Anatomical sources and number of components per source to include. (Defaults to {})

save_residuals

If True, write out an image with the residual time series in each voxel after model fitting. (Defaults to False)

hrf_derivative

If True, include the temporal derivative of the HRF model. (Defaults to True)

contrasts

Definitions for model parameter contrasts. Each item in the list should be a tuple with the fields: (1) the name of the contrast, (2) the names of the parameters included in the contrast, and (3) the weights to apply to the parameters. (Defaults to [])

Design information

Information that determines the structure of the design matrix must be defined in a file named <model>.csv that is present for each subject in the directory <data_dir>/<subject>/design/<model>.py. This should should be a CSV file that can be loaded into a pandas DataFrame. Each row in the file should correspond to an event that will be modeled.

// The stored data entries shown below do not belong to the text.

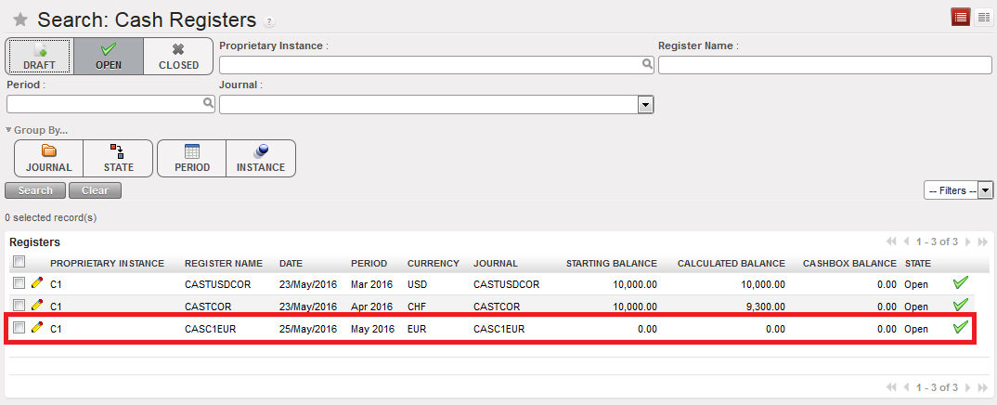Group results by Journal
The height and width of the screenshot is (405, 997).
click(48, 158)
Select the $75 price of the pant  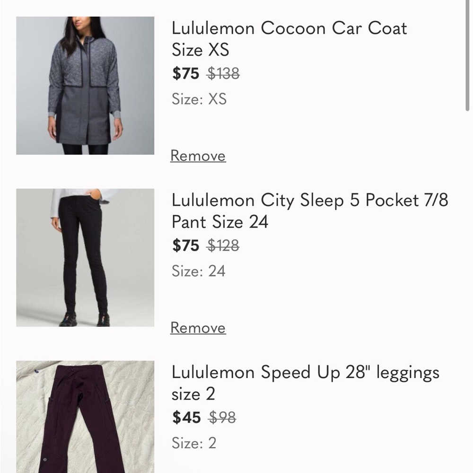tap(185, 245)
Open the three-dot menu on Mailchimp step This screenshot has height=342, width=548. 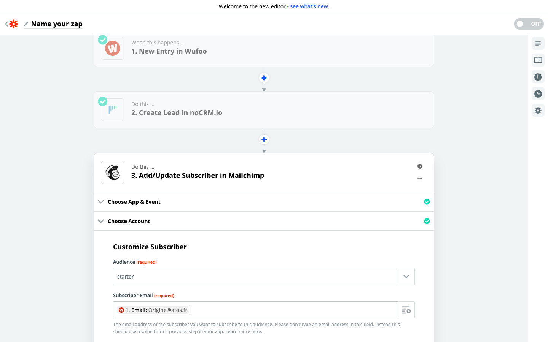pyautogui.click(x=420, y=179)
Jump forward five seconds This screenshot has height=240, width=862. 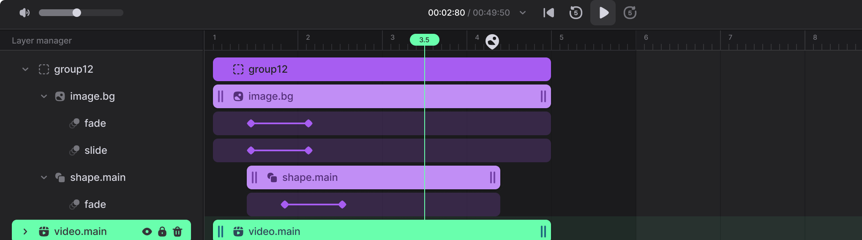point(630,13)
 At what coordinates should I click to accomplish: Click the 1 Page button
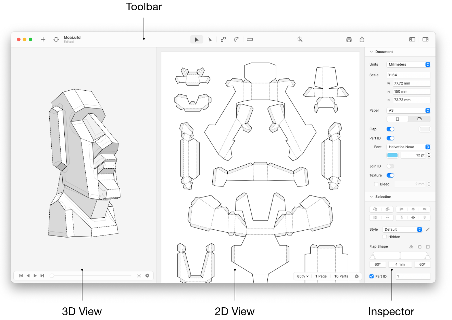coord(321,276)
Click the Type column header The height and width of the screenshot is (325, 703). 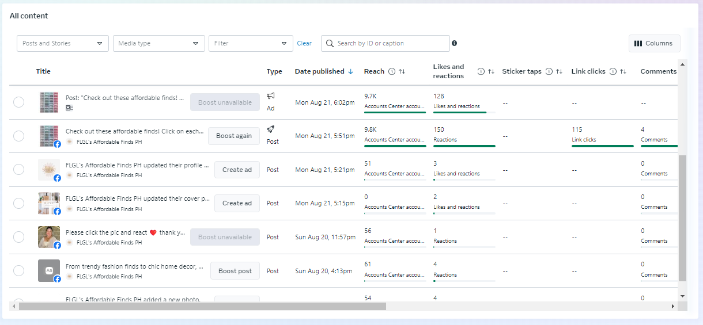coord(274,71)
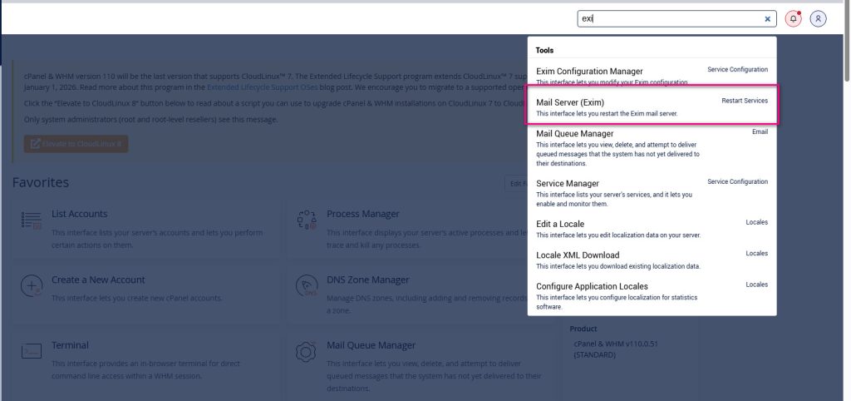Click the Process Manager icon

point(306,220)
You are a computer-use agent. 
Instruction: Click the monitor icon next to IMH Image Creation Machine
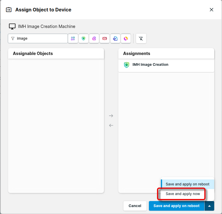click(12, 26)
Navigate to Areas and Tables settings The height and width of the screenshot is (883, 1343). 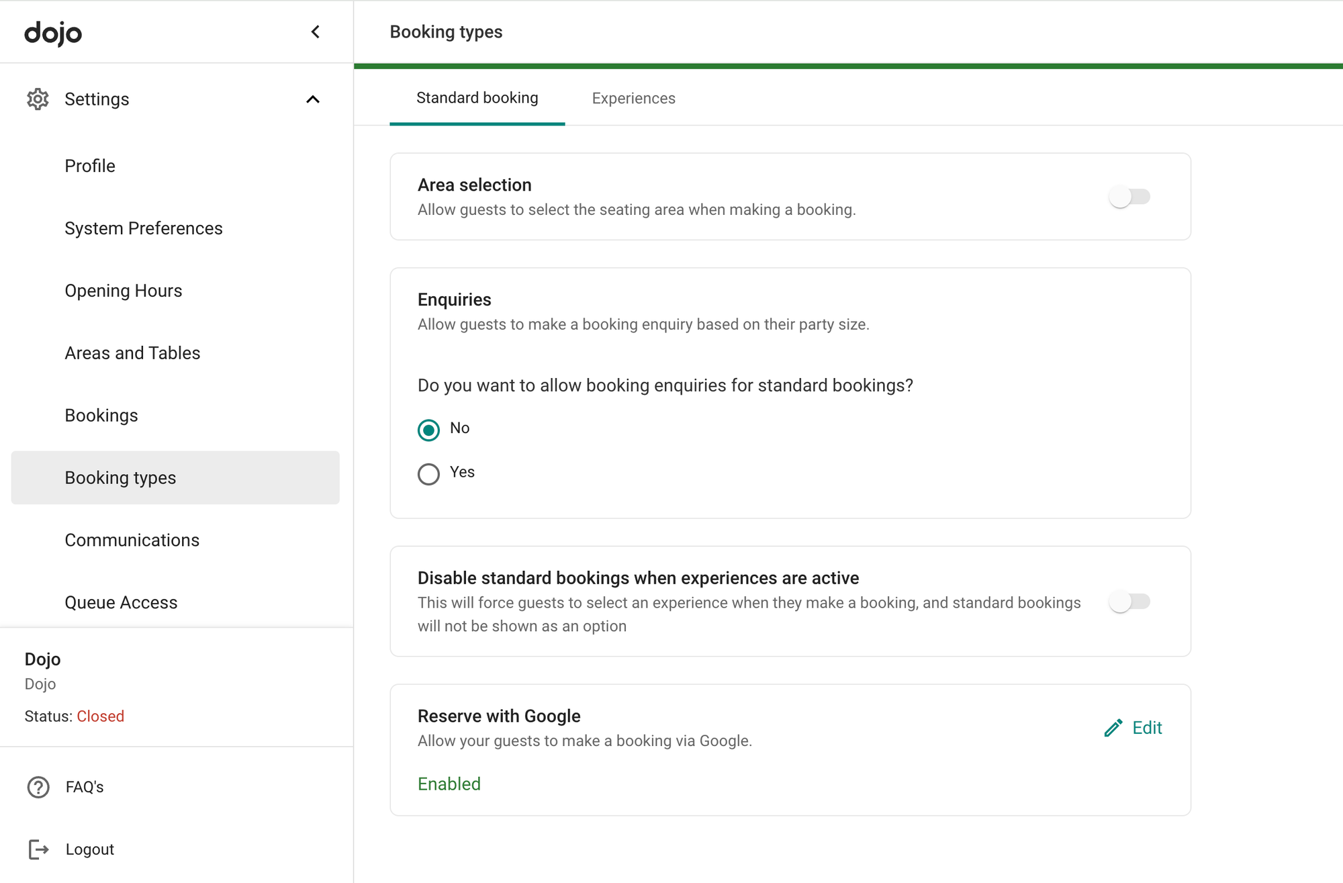pos(132,353)
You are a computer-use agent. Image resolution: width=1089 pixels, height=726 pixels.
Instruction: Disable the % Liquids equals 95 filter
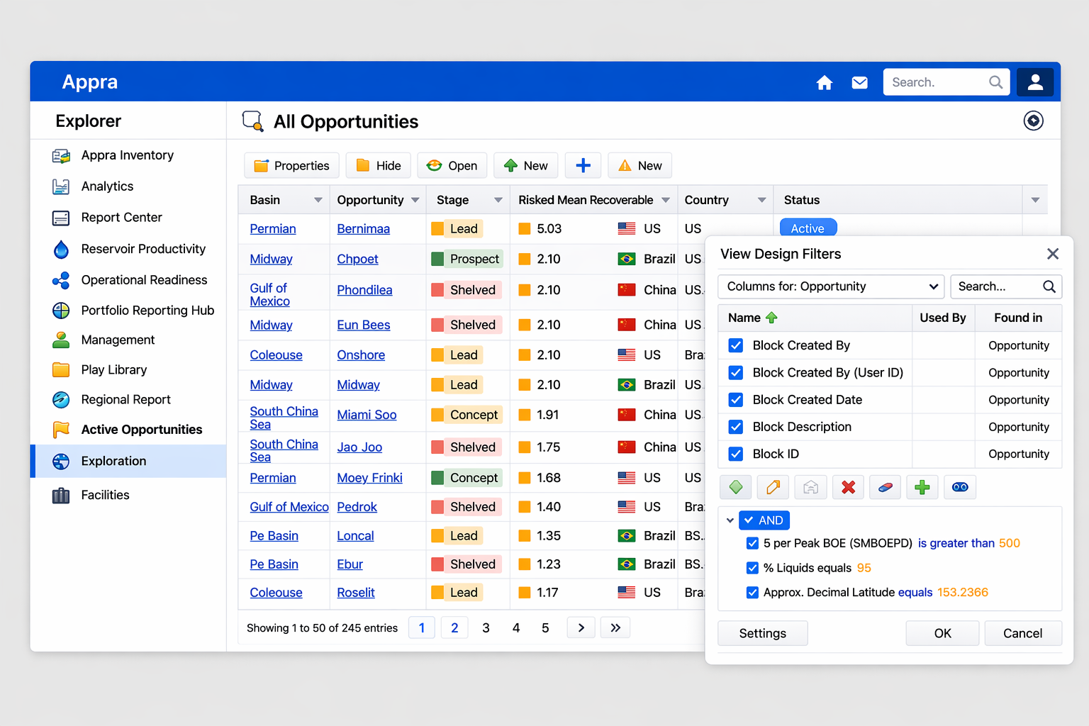coord(752,568)
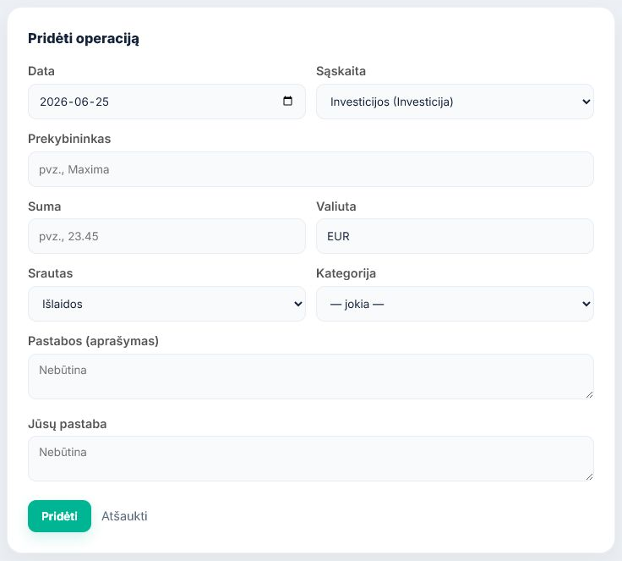Click the Jūsų pastaba text area
Image resolution: width=622 pixels, height=561 pixels.
311,459
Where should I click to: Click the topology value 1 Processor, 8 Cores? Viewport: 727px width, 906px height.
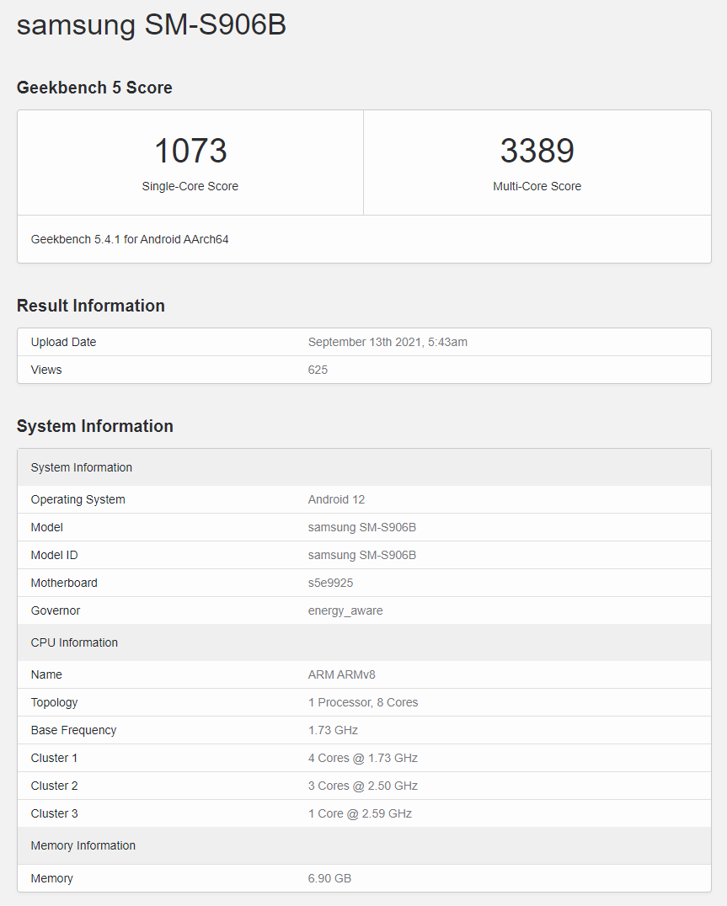point(363,702)
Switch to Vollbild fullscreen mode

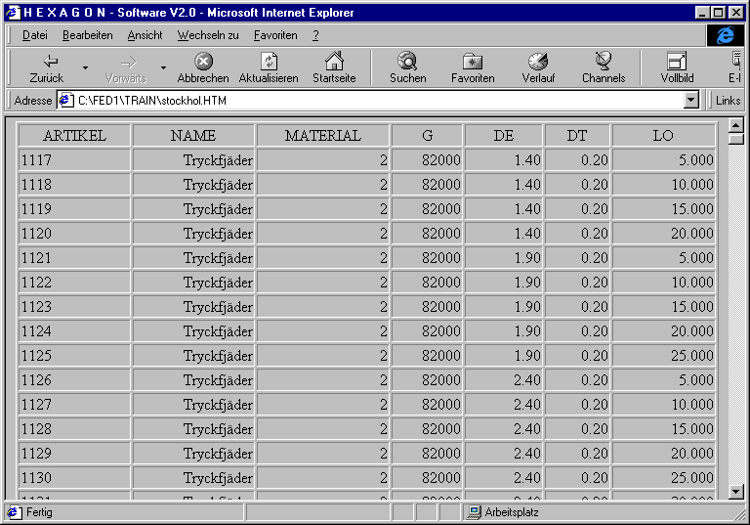coord(677,62)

The design file must have the following columns: session, run, onset, and condition. The session and run identifiers should correspond to the keys used in the scans.yaml file (see above). The onset information should define the time (in seconds, relative to the start of each run) that the event occurred. The condition column should be a string that defines the type of event; the unique condition values will become columns in the design matrix.

The design file may also have the following columns: duration and value. If duration information is present, it determines the duration of the modeled event (in seconds) before convolution with the hemodynamic response model. It defaults to 0, which specifies an impulse. If value information is present, it determines the amplitude of the modeled event before convolution with the hemodynamic response model. It defaults to 1.